“Dread Journey is one of the best examples of suspense you will ever find in a crime fiction novel. Ever. Guaranteed.”
With these opening words, Dorothy B. Hughes sets down a baseline of suspense that carries the reader from beginning to end in Dread Journey, a classic crime fiction novel by the author best known for Ride the Pink Horse and In a Lonely Place. Originally published in 1945, it has now been reissued by Otto Penzler through his American Mystery Classics imprint.
Set on a transcontinental train traveling from Los Angeles to New York, the novel focuses on the collapsed relationship between Kitten Agnew, a movie star on the way to New York to attend the premiere of her latest film, and Viv Spender, the powerful director and producer who made her a star and is about to cast her aside in favor of his next discovery, Gratia Shawn.
Suspected of having murdered his wife when she became an inconvenience to him, Viv lurks in his compartment plotting Kitten’s demise while other members of the Hollywood colony who are also on the train close ranks around her, sensing her fear like a palpable odor.
Hank Cavanaugh, a war correspondent recently returned from the horrors of the Pacific Theater and trying to forget what he’s seen by getting drunk and staying that way, recognizes that Kitten is being stalked by the “spirit of evil . . . which had dominance in this generation because good was lost . . . He could not let her pass if by his efforts he could save her.”
Even self-absorbed celebrity bandleader Les Augustin, determined not to accept an offer from Viv to work on his next picture for anything less than a million dollars, sticks close to Kitten, Gratia, and the others. He spars with Mike Dana, Viv’s secretary, asking pointed questions about the first Mrs. Spender and overdoses of sleeping pills.
Dread Journey was Hughes’s eighth novel, and it’s a dandy. To begin with, it’s a remarkable display of virtuosity in the use of point of view for the indirect development of characters. In the first chapter the narrator introduces the main players by viewing them through the eyes of James Cobbett, the porter responsible for the sleeping car in which they will be traveling. We see each one through Cobbett’s initial appraisals as they find their places and settle in.
As the train gets underway, we learn about young Gratia, Viv’s new discovery, from the jaded and fearful observations of Kitten, the drunken attention of Hank Cavanaugh, and the languid interest of Les Augustin.
We learn about Kitten through Cavanaugh and Augustin, Hank and Les through Viv, and so on. While trying to remain loyal to Viv, his secretary Mike Dana recognizes his intention to murder Kitten, and through her we see the growing suspicions of the others.
Perhaps the most remarkable use of this technique comes in a relatively unimportant scene in the dining car. Unsuccessful writer Sidney Pringle is constantly underfoot, unimportant to the drama unfolding around him, and repulsive to the others in his obvious failure.
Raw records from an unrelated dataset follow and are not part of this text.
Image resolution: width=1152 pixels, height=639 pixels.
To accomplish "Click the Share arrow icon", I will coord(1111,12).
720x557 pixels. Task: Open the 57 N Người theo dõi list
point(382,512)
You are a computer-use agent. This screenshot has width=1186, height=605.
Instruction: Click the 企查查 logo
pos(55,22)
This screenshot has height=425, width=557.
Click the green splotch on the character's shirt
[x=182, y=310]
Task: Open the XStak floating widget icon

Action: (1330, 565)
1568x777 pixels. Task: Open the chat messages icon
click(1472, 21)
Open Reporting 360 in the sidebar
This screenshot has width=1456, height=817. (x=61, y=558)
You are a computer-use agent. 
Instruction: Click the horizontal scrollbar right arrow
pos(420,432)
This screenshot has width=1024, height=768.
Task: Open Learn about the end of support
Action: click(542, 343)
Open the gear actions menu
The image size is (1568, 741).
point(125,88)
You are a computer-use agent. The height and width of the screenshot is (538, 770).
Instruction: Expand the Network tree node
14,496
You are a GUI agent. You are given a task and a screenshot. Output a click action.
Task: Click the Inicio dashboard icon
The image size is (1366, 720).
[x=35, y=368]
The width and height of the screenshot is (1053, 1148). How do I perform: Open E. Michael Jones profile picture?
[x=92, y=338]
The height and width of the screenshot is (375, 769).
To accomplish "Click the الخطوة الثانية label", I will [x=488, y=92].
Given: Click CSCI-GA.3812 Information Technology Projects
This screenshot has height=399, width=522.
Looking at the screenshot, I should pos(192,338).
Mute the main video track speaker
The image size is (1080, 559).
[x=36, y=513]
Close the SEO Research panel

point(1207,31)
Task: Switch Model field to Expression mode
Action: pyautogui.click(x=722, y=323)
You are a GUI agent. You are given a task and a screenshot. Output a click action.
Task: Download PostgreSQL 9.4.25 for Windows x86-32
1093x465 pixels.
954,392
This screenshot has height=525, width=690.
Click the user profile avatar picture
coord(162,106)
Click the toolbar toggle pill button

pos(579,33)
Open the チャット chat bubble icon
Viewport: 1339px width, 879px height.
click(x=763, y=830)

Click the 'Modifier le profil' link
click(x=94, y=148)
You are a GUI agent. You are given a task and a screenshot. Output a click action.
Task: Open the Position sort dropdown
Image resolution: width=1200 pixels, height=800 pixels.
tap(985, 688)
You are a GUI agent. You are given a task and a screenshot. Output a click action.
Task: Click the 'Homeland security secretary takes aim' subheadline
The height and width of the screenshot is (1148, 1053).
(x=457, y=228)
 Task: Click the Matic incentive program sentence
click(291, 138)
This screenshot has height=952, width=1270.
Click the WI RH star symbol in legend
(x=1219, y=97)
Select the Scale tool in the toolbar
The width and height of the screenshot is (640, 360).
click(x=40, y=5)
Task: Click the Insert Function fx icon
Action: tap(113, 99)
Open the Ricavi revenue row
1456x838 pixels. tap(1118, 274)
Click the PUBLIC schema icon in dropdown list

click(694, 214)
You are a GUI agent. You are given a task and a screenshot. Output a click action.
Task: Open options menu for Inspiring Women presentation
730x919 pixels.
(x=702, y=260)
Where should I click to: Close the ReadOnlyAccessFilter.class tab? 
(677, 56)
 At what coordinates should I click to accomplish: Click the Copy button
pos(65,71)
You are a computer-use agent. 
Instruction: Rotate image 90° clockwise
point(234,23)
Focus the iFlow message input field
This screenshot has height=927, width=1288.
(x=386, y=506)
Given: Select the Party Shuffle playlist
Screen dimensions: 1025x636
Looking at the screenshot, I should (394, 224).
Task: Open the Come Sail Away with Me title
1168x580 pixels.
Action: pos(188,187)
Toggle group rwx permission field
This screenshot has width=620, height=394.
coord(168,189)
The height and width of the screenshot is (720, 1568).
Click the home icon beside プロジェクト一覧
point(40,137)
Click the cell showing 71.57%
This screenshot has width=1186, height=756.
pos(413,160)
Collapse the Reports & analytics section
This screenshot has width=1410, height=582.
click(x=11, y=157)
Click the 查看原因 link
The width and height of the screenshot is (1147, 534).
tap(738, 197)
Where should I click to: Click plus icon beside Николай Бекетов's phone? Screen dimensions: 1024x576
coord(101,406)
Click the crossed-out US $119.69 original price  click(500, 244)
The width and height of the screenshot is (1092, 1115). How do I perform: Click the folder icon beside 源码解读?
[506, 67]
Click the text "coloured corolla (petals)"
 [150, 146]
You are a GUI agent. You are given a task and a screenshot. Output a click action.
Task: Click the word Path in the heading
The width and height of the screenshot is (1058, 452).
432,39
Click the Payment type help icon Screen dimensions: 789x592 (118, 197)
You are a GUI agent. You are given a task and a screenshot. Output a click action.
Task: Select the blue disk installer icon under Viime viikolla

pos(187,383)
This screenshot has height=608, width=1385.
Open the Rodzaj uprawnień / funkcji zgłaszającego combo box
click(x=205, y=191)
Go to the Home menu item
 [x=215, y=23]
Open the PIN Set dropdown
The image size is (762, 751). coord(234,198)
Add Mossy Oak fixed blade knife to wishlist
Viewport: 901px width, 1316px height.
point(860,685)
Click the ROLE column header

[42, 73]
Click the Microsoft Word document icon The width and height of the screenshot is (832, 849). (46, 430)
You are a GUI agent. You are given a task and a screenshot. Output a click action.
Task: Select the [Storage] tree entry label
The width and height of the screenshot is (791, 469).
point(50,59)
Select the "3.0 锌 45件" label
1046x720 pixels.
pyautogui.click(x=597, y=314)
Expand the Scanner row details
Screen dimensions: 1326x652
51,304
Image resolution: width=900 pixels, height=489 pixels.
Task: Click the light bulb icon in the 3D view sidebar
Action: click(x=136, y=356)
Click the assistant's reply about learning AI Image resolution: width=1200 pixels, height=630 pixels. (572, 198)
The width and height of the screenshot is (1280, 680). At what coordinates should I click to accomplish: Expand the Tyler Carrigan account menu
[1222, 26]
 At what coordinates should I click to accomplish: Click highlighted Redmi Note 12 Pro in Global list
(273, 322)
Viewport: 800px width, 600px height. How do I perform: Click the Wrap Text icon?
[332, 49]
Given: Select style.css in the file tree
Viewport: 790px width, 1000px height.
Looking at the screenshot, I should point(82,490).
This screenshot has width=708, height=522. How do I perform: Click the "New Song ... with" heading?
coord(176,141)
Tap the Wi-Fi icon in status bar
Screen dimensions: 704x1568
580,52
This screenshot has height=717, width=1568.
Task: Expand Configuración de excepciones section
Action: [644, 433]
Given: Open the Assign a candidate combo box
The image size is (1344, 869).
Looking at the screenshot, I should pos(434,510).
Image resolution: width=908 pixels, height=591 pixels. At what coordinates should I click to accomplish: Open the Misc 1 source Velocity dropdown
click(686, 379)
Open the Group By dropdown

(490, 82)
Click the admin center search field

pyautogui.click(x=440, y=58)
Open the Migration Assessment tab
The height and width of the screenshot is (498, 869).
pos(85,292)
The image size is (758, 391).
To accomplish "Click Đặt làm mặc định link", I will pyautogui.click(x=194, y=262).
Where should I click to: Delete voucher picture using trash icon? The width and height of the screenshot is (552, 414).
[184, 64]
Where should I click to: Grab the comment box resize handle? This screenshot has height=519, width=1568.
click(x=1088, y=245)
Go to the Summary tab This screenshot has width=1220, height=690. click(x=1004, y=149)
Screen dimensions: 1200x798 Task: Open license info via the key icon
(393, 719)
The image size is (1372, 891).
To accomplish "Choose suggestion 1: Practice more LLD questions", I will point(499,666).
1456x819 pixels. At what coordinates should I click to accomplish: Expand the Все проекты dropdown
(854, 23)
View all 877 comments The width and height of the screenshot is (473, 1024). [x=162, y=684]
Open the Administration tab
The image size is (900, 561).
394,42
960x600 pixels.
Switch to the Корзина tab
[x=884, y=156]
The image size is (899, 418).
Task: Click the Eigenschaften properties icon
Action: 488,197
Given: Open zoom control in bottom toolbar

In the dining car, Mike Dana watches Pringle struggle through a bowl of soup while surrounded by Hollywood elite:
“The man sat there quivering, his nose hungry above the soup. His soiled nails crept to the spoon. Unobtrusively he took it up, supped again. He was hungry, only a hungry man would have denied his pride for a mouthful of liquid.”
While Mike puzzles over the apparent fact that Kitten is acquainted with Pringle in some way, the reader is presented with a powerful sequence that reminds one of John Dos Passos and his vivid, image-rich depictions of failure. The contrast between the success of the stars and the degradation of Pringle, as observed by Mike and the others, lends further tension to the atmosphere on the train.
As the climax begins to build, Kitten’s fear bleeds through the car like a toxin, infecting everyone. Mike’s apprehension grows, Cavanaugh becomes almost frantic in his efforts to keep Kitten in sight, and even Augustin becomes defiant of Viv’s efforts to isolate her. It’s a remarkably effective way to maintain an almost suffocating level of suspense.
The choice of a train car as the setting for the action also plays into Hughes’ overall design. People are constantly stepping over other people’s outstretched legs to get in and out of compartments, squeezing into a seat in the dining car, or blindly following the person ahead of them down the corridor, struggling to maintain their balance as the train rocks back and forth.
It’s a claustrophobic environment that heightens the suspense as the chapters roll on. Just one of many things that make this novel so very, very good.
Critics and commentators such as Sarah Weinman, who contributed the Introduction to this reissue, refer to Hughes as one of the world’s finest female noir writers, and it’s a title that’s richly deserved.
But while this novel indeed exhibits traits that are characteristic of hardboiled fiction of the period, lending it a noir-ness appealing to the noir crowd, Dread Journey is one of the best examples of suspense you will ever find in a crime fiction novel. Ever. Guaranteed.
If you appreciate suspense and you haven’t read Dread Journey yet, by all means don’t leave the station without this one tucked into your travel bag.